#### [ACTION ITEM]
From the first line to the last, reproduce the material exactly.

#### [THE DATA]

● ● ●

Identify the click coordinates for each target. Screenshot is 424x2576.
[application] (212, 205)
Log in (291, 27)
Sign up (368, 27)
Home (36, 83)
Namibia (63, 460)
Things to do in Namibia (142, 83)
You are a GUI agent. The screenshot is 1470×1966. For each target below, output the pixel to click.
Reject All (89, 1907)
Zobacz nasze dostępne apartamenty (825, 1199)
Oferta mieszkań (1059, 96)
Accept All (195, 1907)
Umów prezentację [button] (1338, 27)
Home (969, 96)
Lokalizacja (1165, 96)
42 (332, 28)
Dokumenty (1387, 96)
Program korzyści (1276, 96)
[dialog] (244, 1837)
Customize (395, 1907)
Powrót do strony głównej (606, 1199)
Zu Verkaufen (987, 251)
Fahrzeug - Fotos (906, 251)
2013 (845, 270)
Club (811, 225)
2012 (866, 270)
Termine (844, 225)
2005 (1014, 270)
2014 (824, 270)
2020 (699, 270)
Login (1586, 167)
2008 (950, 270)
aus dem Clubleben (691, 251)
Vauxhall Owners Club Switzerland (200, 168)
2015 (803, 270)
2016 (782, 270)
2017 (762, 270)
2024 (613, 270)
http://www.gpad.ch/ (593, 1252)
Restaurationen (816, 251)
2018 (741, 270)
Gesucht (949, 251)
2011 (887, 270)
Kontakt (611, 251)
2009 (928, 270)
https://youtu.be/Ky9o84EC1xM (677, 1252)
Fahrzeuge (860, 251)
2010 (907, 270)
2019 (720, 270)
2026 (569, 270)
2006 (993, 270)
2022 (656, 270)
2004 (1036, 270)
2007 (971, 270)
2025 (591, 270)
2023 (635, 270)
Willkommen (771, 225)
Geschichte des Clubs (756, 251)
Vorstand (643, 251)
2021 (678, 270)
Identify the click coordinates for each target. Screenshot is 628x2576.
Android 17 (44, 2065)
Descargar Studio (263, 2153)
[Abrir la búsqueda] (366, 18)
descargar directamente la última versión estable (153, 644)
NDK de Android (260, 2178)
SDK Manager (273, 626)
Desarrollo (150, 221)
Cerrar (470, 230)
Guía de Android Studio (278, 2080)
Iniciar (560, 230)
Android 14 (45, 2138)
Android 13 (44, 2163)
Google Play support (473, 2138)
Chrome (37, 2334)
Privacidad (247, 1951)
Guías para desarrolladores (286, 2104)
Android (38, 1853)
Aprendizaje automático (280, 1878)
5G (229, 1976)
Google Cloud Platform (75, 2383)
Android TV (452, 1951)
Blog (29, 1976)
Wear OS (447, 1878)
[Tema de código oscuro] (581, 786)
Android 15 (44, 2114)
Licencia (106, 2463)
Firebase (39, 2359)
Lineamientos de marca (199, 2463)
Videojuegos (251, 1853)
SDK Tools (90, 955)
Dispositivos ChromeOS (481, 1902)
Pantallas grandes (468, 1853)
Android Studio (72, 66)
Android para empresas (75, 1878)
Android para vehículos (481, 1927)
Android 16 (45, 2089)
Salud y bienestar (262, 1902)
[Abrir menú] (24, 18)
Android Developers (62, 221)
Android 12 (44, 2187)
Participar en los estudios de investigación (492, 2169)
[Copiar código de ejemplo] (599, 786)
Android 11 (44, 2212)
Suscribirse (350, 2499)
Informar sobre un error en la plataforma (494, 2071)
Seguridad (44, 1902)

● ● ●

#### [RESPONSE]
Identify the click coordinates for each target. Screenshot is 424x2576.
[application] (212, 205)
Log in (291, 27)
Sign up (368, 27)
Home (36, 83)
Namibia (63, 460)
Things to do in Namibia (142, 83)
You are a GUI agent. The screenshot is 1470×1966. For each target below, output the pixel to click.
Reject All (89, 1907)
Zobacz nasze dostępne apartamenty (825, 1199)
Oferta mieszkań (1059, 96)
Accept All (195, 1907)
Umów prezentację [button] (1338, 27)
Home (969, 96)
Lokalizacja (1165, 96)
42 (332, 28)
Dokumenty (1387, 96)
Program korzyści (1276, 96)
[dialog] (244, 1837)
Customize (395, 1907)
Powrót do strony głównej (606, 1199)
Zu Verkaufen (987, 251)
Fahrzeug - Fotos (906, 251)
2013 (845, 270)
Club (811, 225)
2012 (866, 270)
Termine (844, 225)
2005 (1014, 270)
2014 (824, 270)
2020 (699, 270)
Login (1586, 167)
2008 (950, 270)
aus dem Clubleben (691, 251)
Vauxhall Owners Club Switzerland (200, 168)
2015 (803, 270)
2016 (782, 270)
2017 (762, 270)
2024 (613, 270)
http://www.gpad.ch/ (593, 1252)
Restaurationen (816, 251)
2018 (741, 270)
Gesucht (949, 251)
2011 (887, 270)
Kontakt (611, 251)
2009 (928, 270)
https://youtu.be/Ky9o84EC1xM (677, 1252)
Fahrzeuge (860, 251)
2010 (907, 270)
2019 (720, 270)
2026 (569, 270)
2006 (993, 270)
2022 (656, 270)
2004 (1036, 270)
2007 (971, 270)
2025 (591, 270)
2023 (635, 270)
Willkommen (771, 225)
Geschichte des Clubs (756, 251)
Vorstand (643, 251)
2021 (678, 270)
Identify the click coordinates for each target. Screenshot is 628x2576.
Android 17 (44, 2065)
Descargar Studio (263, 2153)
[Abrir la búsqueda] (366, 18)
descargar directamente la última versión estable (153, 644)
NDK de Android (260, 2178)
SDK Manager (273, 626)
Desarrollo (150, 221)
Cerrar (470, 230)
Guía de Android Studio (278, 2080)
Iniciar (560, 230)
Android 14 (45, 2138)
Android 13 (44, 2163)
Google Play support (473, 2138)
Chrome (37, 2334)
Privacidad (247, 1951)
Guías para desarrolladores (286, 2104)
Android (38, 1853)
Aprendizaje automático (280, 1878)
5G (229, 1976)
Google Cloud Platform (75, 2383)
Android TV (452, 1951)
Blog (29, 1976)
Wear OS (447, 1878)
[Tema de código oscuro] (581, 786)
Android 15 (44, 2114)
Licencia (106, 2463)
Firebase (39, 2359)
Lineamientos de marca (199, 2463)
Videojuegos (251, 1853)
SDK Tools (90, 955)
Dispositivos ChromeOS (481, 1902)
Pantallas grandes (468, 1853)
Android Studio (72, 66)
Android para empresas (75, 1878)
Android para vehículos (481, 1927)
Android 16 (45, 2089)
Salud y bienestar (262, 1902)
[Abrir menú] (24, 18)
Android Developers (62, 221)
Android 12 (44, 2187)
Participar en los estudios de investigación (492, 2169)
[Copiar código de ejemplo] (599, 786)
Android 11 (44, 2212)
Suscribirse (350, 2499)
Informar sobre un error en la plataforma (494, 2071)
Seguridad (44, 1902)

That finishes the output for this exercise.